• _やること_
A - 学会大会の記事で「大会長講演では八田教授が」で始まる段落を、大事な事実は残したまま、短い箇条書きにまとめてください。
B - 次の(i)〜(iii)が学会大会の記事の内容と合っているかどうか、それぞれ「はい」か「いいえ」で答えてください。あわせて、決め手になる記事の言葉をそのまま引用してください。
(i) 大会には2日間で延べ400名を超える研究者らが参加した。
(ii) 丹治講師は大会長を務めた。
(iii) 特別シンポジウムの座長は酒井大輔教授だった。
C - 学会大会の記事のうち、「さらに、「多元的データに基づくアスリートサポート~TOKAI SPorto Med」から始まって「りました」と振り返りました。」までの部分を、一字一句そのまま書き写してください。
-------- 練習用の文章
体育学部の教員が7月12日、13日に湘南キャンパスで開催された「第33回日本運動生理学会大会」を企画・運営しました。生涯スポーツ学科長の八田有洋教授が大会長、競技スポーツ学科の丹治史弥講師が事務局長を務め、大学院体育学研究科の大学院生やスポーツ医科学研究所の教職員らが運営をサポート。「ウェルビーイングとコンディショニング」をテーマに多彩なプログラムを展開し、体育学や医学、健康科学をはじめ農学や栄養学など幅広い分野から、2日間で延べ400名を超える研究者らが参加しました。

開会式では、名誉大会長を務めた体育学部の内山秀一学部長(大学院体育学研究科長)が登壇。「運動生理学は生涯にわたるウェルビーイングの基盤となる学問領域です。基礎・応用から実践に至るさまざまな視点からの研究発表や意見交換を通じて、新たな知見やネットワークが生まれる機会となるよう祈念します」とあいさつしました。
大会長講演では八田教授が、「古くて新しい脳波と筋電図―運動準備期における感覚運動処理系―」をテーマに、運動開始前の準備期における体性感覚の入力と中枢神経系の処理過程に関する先行研究と最新の知見を紹介。特別講演では、秦野伸二副学長(研究担当、医学部医学科教授)が、「神経難病の基礎研究を通じた身体運動制御の分子・細胞・生理学的機構の理解」と題して、筋萎縮性側索硬化症(ALS)の発症・進行に関する研究成果や、体育学から医学にまたがる研究を通じて得られた「動くこと」に関する身体メカニズムについて概説しました。
さらに、「多元的データに基づくアスリートサポート~TOKAI SPorto Med Hubの立ち上げ~」をテーマに実施された特別シンポジウムでは、医学部医学科の酒井大輔教授が座長を務め、医師や大学院生らが文部科学省「高度医療人材養成拠点形成事業」の選定を受けて体育学部などと連携して展開している「スポーツ医学と運動器を中心とした先端医療国際リーダー育成プログラム」の活動を紹介。理学部数学科の山本義郎教授は「データでつなぐスポーツと健康」に関するシンポジウムで、多様な身体的データを分析してトレーニングやコンディショニング管理に生かす取り組みを説明しました。



このほか、大学院体育学研究科や医学研究科の大学院生らも口頭やポスターで研究成果を発表。優れた発表を行った若手研究者に5名には「大会奨励賞」が贈られ、本学からは丹治講師が受賞しました。八田教授は、「多くの方に参加していただき盛況のうちに終了しました。活発な議論を通じて研究交流を深められた有意義な大会となりました」と振り返りました。
----------------
-------- 渡された記録
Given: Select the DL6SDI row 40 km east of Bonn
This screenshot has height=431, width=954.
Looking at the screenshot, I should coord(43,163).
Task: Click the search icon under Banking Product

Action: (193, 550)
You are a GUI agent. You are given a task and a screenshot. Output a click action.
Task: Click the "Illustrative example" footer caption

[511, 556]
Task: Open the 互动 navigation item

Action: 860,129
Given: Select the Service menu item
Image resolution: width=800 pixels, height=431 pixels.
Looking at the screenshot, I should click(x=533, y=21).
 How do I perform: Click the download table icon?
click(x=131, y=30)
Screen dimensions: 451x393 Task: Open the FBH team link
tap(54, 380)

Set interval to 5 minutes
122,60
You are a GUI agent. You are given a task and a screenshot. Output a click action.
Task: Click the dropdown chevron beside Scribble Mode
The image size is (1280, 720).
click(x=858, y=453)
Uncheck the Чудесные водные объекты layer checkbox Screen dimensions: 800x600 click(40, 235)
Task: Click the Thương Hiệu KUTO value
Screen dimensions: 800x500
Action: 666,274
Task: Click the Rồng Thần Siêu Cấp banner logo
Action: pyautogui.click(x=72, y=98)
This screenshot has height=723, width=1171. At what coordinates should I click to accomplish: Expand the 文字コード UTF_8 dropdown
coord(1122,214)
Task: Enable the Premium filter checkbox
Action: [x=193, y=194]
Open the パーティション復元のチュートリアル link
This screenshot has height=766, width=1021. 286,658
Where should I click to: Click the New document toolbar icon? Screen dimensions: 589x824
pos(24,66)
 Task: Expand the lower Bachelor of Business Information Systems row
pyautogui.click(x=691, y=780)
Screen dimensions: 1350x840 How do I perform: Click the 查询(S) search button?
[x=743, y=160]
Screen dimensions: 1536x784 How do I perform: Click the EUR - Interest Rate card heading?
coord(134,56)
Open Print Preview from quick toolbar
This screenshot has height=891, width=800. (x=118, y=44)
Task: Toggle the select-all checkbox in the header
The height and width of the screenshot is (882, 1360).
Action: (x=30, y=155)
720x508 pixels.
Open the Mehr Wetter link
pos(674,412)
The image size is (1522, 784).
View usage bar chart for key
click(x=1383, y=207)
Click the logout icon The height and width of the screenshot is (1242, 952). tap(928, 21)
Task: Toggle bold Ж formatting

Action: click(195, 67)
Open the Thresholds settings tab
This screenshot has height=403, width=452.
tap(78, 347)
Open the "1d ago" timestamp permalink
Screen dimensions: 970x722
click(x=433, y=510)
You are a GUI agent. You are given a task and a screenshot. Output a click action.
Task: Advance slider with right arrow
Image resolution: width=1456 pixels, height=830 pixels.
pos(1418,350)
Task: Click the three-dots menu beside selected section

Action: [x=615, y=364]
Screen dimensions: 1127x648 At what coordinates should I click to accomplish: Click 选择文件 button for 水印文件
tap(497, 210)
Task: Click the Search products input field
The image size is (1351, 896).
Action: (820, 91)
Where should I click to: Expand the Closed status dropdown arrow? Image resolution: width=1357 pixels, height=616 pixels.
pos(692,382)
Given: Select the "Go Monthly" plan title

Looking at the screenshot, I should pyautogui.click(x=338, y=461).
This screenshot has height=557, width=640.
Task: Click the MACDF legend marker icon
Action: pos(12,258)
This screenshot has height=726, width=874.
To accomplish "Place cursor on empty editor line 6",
----------------
• _答え_
A -
- 大会長講演:八田教授が「古くて新しい脳波と筋電図―運動準備期における感覚運動処理系―」をテーマに話した。運動開始前の準備期における体性感覚の入力と中枢神経系の処理過程について、先行研究と最新の知見を紹介した。
- 特別講演:秦野伸二副学長(研究担当、医学部医学科教授)が「神経難病の基礎研究を通じた身体運動制御の分子・細胞・生理学的機構の理解」と題して話した。筋萎縮性側索硬化症(ALS)の発症・進行に関する研究成果と、「動くこと」に関する身体メカニズムを概説した。

B -
(i) はい:「2日間で延べ400名を超える研究者らが参加しました」
(ii) いいえ:「競技スポーツ学科の丹治史弥講師が事務局長を務め」
(iii) はい:「医学部医学科の酒井大輔教授が座長を務め」

C -
さらに、「多元的データに基づくアスリートサポート~TOKAI SPorto Med Hubの立ち上げ~」をテーマに実施された特別シンポジウムでは、医学部医学科の酒井大輔教授が座長を務め、医師や大学院生らが文部科学省「高度医療人材養成拠点形成事業」の選定を受けて体育学部などと連携して展開している「スポーツ医学と運動器を中心とした先端医療国際リーダー育成プログラム」の活動を紹介。理学部数学科の山本義郎教授は「データでつなぐスポーツと健康」に関するシンポジウムで、多様な身体的データを分析してトレーニングやコンディショニング管理に生かす取り組みを説明しました。



このほか、大学院体育学研究科や医学研究科の大学院生らも口頭やポスターで研究成果を発表。優れた発表を行った若手研究者に5名には「大会奨励賞」が贈られ、本学からは丹治講師が受賞しました。八田教授は、「多くの方に参加していただき盛況のうちに終了しました。活発な議論を通じて研究交流を深められた有意義な大会となりました」と振り返りました。